Compilation album by Bill Monroe and his Blue Grass Boys
- Released: June 30, 1969
- Recorded: 1950–1955
- Genre: Bluegrass; gospel;
- Length: 27:31
- Label: Decca
- Producer: Paul Cohen

Bill Monroe chronology
| Bill Monroe and Charlie Monroe (1969) | A Voice from on High (1969) | Kentucky Blue Grass (1970) |

= A Voice from on High =

A Voice from on High is the tenth compilation album and first compilation of entirely gospel songs by American bluegrass musician Bill Monroe and his band, the Blue Grass Boys. Released by Decca Records on June 30, 1969, it features eleven songs recorded for the label between 1950 and 1955, ten of which were previously released as singles or B-sides. The sole unreleased track is a 1952 recording of Monroe and Pete Pyle's "Don't Put Off 'Til Tomorrow".

==Background==
According to Bill Monroe's manager Ralph Rinzler's liner notes to A Voice from on High, efforts were being made to arrange for a reissue of Monroe's 1950s gospel recordings as early as 1964. In early 1968, Rinzler and Monroe's producer Harry Silverstein discussed the idea for the album with Decca Records, but the label instead chose to issue another compilation of secular recordings following a string of successful releases of a similar nature — this came out that June as Bill Monroe's Greatest Hits, an album which almost entirely (save for three tracks) replicated the track listing of an earlier release, 1962's My All Time Country Favorites.

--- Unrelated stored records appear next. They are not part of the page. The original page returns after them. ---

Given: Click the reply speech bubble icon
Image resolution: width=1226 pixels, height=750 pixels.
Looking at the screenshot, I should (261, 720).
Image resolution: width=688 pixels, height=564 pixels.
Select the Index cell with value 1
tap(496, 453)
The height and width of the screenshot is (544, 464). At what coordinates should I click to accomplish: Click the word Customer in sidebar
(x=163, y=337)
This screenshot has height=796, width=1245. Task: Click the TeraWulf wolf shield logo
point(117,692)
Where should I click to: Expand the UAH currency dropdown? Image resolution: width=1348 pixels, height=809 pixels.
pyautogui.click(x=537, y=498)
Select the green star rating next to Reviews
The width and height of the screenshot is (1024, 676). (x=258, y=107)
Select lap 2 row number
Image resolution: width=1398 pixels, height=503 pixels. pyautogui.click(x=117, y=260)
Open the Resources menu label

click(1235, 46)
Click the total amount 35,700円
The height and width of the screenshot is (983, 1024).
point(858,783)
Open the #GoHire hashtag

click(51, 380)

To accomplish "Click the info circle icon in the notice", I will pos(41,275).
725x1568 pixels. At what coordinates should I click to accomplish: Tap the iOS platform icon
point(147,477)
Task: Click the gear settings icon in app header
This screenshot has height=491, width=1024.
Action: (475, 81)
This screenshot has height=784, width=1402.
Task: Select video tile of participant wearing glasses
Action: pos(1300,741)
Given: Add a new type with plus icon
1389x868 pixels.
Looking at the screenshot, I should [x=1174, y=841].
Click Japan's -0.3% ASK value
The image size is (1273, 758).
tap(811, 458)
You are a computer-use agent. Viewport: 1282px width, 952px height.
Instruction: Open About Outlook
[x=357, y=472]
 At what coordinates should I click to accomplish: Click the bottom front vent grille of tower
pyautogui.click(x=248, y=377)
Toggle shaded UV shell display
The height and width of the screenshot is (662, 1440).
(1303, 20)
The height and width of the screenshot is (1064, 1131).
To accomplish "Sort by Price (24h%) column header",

A year after Greatest Hits, Decca released A Voice from on High on June 30, 1969. Ten of the eleven tracks featured on the album had been originally released as singles or B-sides; the sole previously unreleased track was a recording of the Monroe and Pete Pyle original "Don't Put Off 'Til Tomorrow" from 1952 featuring Jimmy Martin, Sonny Osborne, Charlie Cline and Ernie Newton. Speaking about the delayed release of the song in the liner notes, Rinzler informed listeners about the five-year delay, and quoted an interview he conducted with Monroe in which the bandleader stated that "It's really a good song and I'm glad they're going to release it."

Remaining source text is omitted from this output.